● **THE TASK**: List each of the lines below that contains the word "Lilium", copying every such line in full.

● **GIVEN INFORMATION**:
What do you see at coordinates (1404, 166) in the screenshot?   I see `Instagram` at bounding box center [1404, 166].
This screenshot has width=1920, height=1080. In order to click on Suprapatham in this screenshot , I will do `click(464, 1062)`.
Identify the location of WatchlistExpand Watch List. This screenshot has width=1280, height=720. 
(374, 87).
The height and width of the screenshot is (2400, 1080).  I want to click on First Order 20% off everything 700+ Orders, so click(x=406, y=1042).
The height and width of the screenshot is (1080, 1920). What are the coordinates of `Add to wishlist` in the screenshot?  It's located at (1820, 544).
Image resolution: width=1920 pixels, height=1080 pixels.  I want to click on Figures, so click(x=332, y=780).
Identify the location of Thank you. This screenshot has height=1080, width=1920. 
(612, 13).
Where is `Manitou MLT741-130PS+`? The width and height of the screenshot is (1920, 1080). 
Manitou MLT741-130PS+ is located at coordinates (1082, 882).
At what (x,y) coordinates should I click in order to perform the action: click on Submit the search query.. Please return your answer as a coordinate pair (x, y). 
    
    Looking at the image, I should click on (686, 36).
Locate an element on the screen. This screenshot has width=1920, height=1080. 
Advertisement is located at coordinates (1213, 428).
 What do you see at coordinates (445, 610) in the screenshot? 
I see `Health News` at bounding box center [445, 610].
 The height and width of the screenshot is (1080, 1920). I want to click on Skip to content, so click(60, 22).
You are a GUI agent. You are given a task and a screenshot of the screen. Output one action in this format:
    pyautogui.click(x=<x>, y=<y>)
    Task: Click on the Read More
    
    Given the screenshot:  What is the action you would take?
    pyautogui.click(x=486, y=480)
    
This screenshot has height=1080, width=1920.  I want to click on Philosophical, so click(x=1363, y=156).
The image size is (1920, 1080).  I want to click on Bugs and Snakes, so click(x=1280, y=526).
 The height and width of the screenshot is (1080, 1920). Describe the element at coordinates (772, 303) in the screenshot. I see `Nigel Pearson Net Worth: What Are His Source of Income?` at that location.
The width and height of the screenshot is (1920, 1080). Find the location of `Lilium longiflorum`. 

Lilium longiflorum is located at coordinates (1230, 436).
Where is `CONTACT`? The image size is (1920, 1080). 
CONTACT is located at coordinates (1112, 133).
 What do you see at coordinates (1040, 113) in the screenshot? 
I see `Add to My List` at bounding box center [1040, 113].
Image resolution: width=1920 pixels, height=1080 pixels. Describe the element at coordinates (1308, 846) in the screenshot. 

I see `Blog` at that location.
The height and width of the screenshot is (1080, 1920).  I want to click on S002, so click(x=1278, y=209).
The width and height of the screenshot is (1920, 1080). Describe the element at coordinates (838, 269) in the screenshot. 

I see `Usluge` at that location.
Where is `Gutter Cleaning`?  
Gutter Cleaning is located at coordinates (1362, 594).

● **ANSWER TO THIS PROBLEM**:
The width and height of the screenshot is (1920, 1080). Find the location of `Lilium longiflorum`. 
Lilium longiflorum is located at coordinates (1230, 436).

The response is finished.